Functionalized with specific mAb, NP can be used as a platform for targeted drug delivery to tumor cells, improving therapeutic outcomes and minimizing the side effects of treatment [73–76].
Nevertheless, molecular and cellular mechanisms underlying immune tolerance to tumors remain understudied. Today, NK cells are new promising therapeutic candidates, although their use is now limited to cases of hematological cancer. An experiment conducted in transgenic mice has revealed that natural killers can bind to a platelet-derived growth factor DD (PDGF-DD) via a NKp44 receptor and subsequently halt tumor growth [77].

Gene therapy, including CRISPR-technologies for genome editing, is another new and vigorously developing approach to anticancer therapy.

CONCLUSIONS

Precision (personalized) oncology is becoming a reality. Targeted therapy, nanotechnologies, immune checkpoint blockers, anticancer vaccines, molecular genetic research and the search for new promising targets and ways to overcome immunological tolerance will facilitate the diagnosis and treatment of cancer in its early stages, help oncologists to tailor a therapy to a specific patient and ultimately improve the patient’s quality of life.
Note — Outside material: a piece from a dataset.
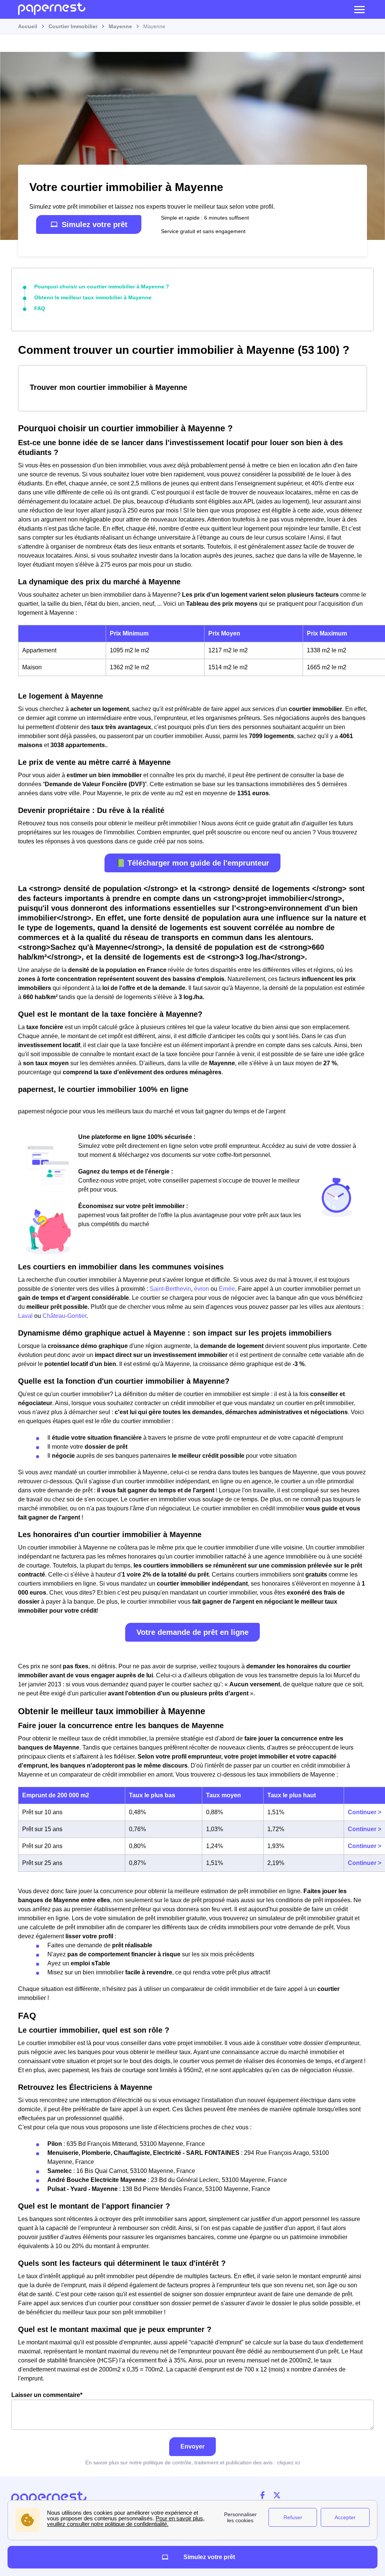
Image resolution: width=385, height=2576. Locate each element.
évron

Precision medicine based on a multidisciplinary approach to diagnosis, treatment and rehabilitation of cancer patients is gradually winning over conventional approaches. To benefit the patient, the advances of oncoimmunology should be used in combination with chemo- and immunotherapies. The most effective therapeutic options should be offered first, otherwise the patient will lose the chance to receive any treatment if all other therapies have been exhausted. Clinical efficacy (total survival rates, relapse-free survival and control of the disease), safety (toxicity control), efficiency, and the quality of life are essential components of successful therapy. Treatment strategies vary depending on cancer localization and its biological characteristics.